Dans la continuité des annonces du Président de la République, nous examinons au pas de course le projet de loi relatif à la gestion de la crise sanitaire, instaurant notamment le pass sanitaire.

Des conditions d’examen déplorables, sur un texte bâclé et malgré l’importance de ses répercussions pour chacun de nous et en particulier sur nos libertés individuelles.

Nous sommes, avec ce texte, à mille lieux des premières déclarations du Président de la République, il y a quelques mois, qui jurait qu’aucune obligation vaccinale ne serait mise en place : « le passe sanitaire ne doit jamais être un droit d’accès qui différencie les Français. Il ne saurait être obligatoire pour accéder aux lieux de la vie de tous les jours comme les restaurants, théâtres et cinémas, ou pour aller chez des amis ». Nous ne sommes malheureusement plus à un reniement près.
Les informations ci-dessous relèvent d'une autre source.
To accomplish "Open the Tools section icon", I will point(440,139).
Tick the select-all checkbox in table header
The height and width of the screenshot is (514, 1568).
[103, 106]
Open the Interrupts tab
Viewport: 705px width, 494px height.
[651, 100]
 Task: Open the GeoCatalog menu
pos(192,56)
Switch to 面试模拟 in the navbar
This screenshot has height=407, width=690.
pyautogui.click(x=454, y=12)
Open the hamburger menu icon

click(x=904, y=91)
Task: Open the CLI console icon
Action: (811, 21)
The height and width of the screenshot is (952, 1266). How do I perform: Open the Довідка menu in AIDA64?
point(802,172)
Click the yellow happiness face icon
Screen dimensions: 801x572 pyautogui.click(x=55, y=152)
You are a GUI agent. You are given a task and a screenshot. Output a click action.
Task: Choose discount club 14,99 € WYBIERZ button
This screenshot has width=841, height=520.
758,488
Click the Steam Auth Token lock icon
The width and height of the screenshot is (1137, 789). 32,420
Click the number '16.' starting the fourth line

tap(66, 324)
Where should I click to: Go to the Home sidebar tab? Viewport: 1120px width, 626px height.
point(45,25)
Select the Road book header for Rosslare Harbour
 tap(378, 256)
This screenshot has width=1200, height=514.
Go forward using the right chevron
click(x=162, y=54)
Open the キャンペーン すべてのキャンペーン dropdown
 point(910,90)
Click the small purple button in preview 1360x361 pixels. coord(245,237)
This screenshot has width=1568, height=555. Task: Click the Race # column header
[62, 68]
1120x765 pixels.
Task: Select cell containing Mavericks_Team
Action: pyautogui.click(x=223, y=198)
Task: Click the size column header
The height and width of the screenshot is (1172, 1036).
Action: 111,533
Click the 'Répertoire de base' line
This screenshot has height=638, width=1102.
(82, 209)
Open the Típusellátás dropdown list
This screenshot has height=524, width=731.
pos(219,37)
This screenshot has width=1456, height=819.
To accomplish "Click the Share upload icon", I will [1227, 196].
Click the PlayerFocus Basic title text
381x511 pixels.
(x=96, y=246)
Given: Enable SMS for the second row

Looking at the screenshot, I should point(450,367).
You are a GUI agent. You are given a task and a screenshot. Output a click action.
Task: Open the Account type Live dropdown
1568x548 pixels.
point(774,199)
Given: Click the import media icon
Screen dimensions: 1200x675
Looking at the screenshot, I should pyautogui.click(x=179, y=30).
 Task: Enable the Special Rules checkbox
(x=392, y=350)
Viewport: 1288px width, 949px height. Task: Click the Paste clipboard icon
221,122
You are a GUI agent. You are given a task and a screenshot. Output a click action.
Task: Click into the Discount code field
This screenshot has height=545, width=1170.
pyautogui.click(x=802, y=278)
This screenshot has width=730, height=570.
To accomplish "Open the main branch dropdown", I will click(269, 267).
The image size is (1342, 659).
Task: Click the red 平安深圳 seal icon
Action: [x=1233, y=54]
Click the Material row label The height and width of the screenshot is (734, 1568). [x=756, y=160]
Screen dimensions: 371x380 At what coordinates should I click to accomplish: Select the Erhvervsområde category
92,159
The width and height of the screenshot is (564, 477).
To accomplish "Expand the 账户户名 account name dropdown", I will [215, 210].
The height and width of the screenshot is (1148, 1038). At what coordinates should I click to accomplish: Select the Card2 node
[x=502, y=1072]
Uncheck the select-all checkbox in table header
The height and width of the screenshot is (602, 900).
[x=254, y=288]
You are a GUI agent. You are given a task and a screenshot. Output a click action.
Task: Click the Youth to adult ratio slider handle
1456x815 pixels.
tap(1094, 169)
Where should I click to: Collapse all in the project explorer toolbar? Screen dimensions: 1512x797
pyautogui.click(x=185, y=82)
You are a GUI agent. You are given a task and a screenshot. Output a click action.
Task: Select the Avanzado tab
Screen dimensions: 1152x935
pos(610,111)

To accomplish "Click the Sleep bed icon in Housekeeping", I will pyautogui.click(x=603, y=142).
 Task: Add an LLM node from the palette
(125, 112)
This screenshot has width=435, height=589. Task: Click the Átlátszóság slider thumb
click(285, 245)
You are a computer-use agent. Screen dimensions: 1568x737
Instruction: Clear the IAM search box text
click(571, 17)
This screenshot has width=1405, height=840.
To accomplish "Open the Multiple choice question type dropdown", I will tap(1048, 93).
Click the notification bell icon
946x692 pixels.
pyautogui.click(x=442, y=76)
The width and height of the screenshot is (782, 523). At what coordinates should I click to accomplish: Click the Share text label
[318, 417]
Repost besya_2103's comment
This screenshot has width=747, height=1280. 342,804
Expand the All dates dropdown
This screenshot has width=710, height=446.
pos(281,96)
Personnellement j’ai toujours été favorable à une obligation vaccinale dans le cadre de certaines activités professionnelles comme elle existait déjà avant cette pandémie pour nombre de professionnels dans des activités très diverses.

Par contre je condamne l’hypocrisie du gouvernement et de sa majorité qui fracturent encore une fois de plus notre société faute d’avoir le courage d’imposer une vaccination obligatoire pour tous.

Je me suis encore opposée à faire de nos commerçants, nos restaurateurs, nos acteurs associatifs et culturels des supplétifs de nos forces de l’ordre.

Ainsi je me suis opposée à l’article 1er qui introduit notamment le pass sanitaire.